Задание 1: Что, по тексту об общности, лежит в первую очередь в экономической основе отношений в общности?
Задание 2: Продолжите текст об общности, начиная сразу после его последнего предложения.

Текст страницы:
____________
Общность характеризуется господством социальных связей, основанных на соседстве и родстве и поддерживаемых скорее бессознательно, автоматически, чем сознательным образом. Основным связующим материалом выступает, таким образом, традиция, а подоплекой социальных отношений является мораль. Социальное в общности выступает как целое, предшествующее частям и доминирующее над ними. С институциональной точки зрения функционирование в общности осуществляется по неформальным правилам. Отношения между людьми, как правило, персонифицированные, основанные на длительном социальном контакте или кровном родстве. Экономическую основу отношений в общности составляют в первую очередь ремесло и натуральное семейное хозяйство в земледелии (Топше8, 1940; Миронов, 1998; Ерзнкян, 2006а, с. 38).
Таким образом, рыночные и нерыночные взаимодействия индивидов с наибольшей силой проявляются в обществе и общности, соответственно. К этому добавим, что они являются идеальными моделями общественных организаций; реальные же могут быть отнесены к ним лишь с большей или меньшей степенью уверенности.
____________
Исходные данные:
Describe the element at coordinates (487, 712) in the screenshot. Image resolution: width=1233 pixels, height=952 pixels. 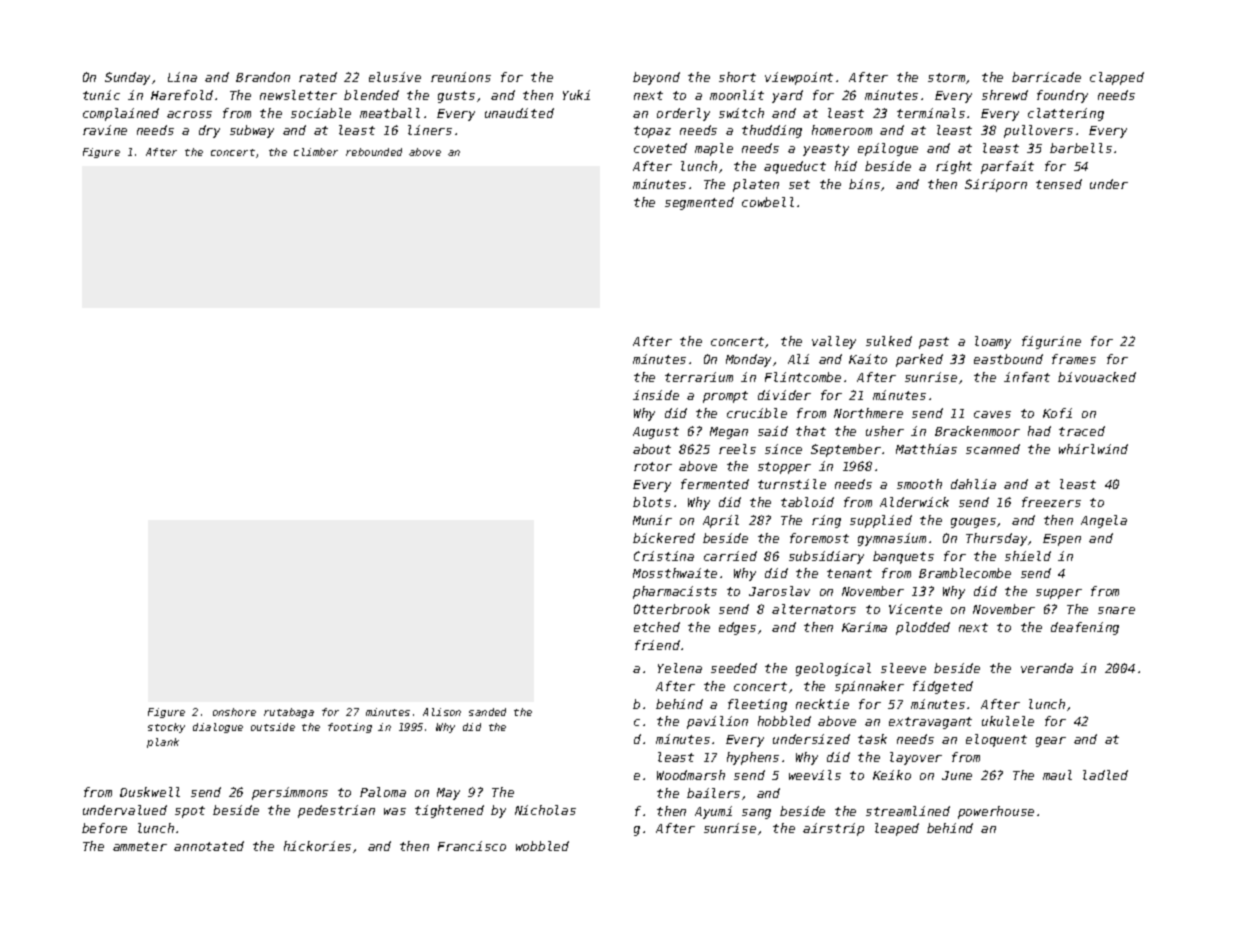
____________
Ответ 1: Ремесло и натуральное семейное хозяйство в земледелии.

Ответ 2:
3. ОРГАНИЗАЦИИ В РОЛИ ВЗАИМОДЕЙСТВУЮЩИХ СУБЪЕКТОВ
Поведение и действия организаций, или организованных в тех или иных формах групп индивидов, может быть уподоблено поведению и действиям индивидуальных игроков. При этом характеристики организованной группы мы не выводим из характеристик образующих ее индивидов: это разноплановые понятия - наподобие того, как аксиомой для математиков является разграничение понятий множества и его элементов; даже если множество состоит из одного элемента, это не меняет сути: и одноэлементное множество к своему элементу не сводится.
Такое понимание группового, общественного мироустройства идет в разрез со взглядами Джона Стюарта Милля («соединяясь в общество, люди не превращаются в нечто иное» (Миль, 1914, с. 798)) и Карла Поппера («поведение» и «действия» таких коллективов, как государства или социальные группы, должны быть сведены к поведению и действиям отдельных людей» (Поппер, 1992, с. 109)), но хорошо согласуется с позицией О.С. Гринберга и А.Я. Рубинштейна (2000). Примечательно, что даже ортодоксия с ее методологическим индивидуализмом в качестве главенствующего принципа, по существу, также исходит из этого, хотя и имплицитно, когда говорит о стремлении фирмы к максимизации прибыли, об их конкуренции или сговоре, о стратегическом взаимодействии фирм и пр.
С учетом сказанного, логично предположить, что гипотезу о различной склонности людей взаимодействовать через экономические (монетарные, бартерные) и социальные (немонетарные, символические) рынки можно распространить на предприятия, фирмы, организации и иные групповые единицы индивидов. Тот факт, что одни из них предпочитают общаться друг с другом через экономические, а другие - через социальные рынки, не означает, что характер их (стратегического) поведения строго детерминирован. Можно
привести множество примеров, когда одни и те же предприятия в одних ситуациях отдают предпочтение одним рынкам, а в других -другим.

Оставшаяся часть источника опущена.